Durante una manifestazione a Torino, un evento sconvolgente ha avuto luogo coinvolgendo un poliziotto isolato dal resto del suo gruppo. L'agente, circondato da manifestanti incappucciati, ha subito un violento assalto. Questo momento di tensione ha portato a una svolta significativa nelle indagini.
Il tutto è accaduto in occasione di un corteo a sostegno del centro sociale Askatasuna, recentemente sgomberato. La situazione è rapidamente degenerata e, nel caos, l'agente è stato separato dai suoi colleghi e attaccato.

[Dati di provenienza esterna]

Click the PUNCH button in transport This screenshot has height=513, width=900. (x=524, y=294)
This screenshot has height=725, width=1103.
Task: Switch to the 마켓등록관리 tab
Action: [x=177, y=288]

Arrestato un giovane di 22 anni
Un ragazzo di 22 anni, proveniente dalla provincia di Grosseto, è stato arrestato con l'accusa di concorso in lesioni personali a pubblico ufficiale. L'arresto è avvenuto in flagranza differita. Altri due manifestanti sono stati fermati per episodi distinti legati alla stessa manifestazione. Gli investigatori stanno ancora lavorando per identificare altri possibili responsabili e per ricostruire l'accaduto.

L'agente aggredito, Alessandro Calista, 29 anni, del reparto mobile di Padova, ha descritto dal suo letto d'ospedale i momenti dell'aggressione. Circondato e a terra, ha subito calci, pugni e tre colpi di martello alla schiena, mentre tentava di proteggersi. Ha riportato multiple contusioni e una ferita alla coscia sinistra. Un suo collega è intervenuto tempestivamente con uno scudo, evitando conseguenze peggiori.
In ospedale, insieme a Calista, sono stati ricoverati altri cinque colleghi. Ha ricevuto la solidarietà del ministro dell'Interno Matteo Piantedosi e del capo della polizia Vittorio Pisani, oltre alla visita di una delegazione del Pd.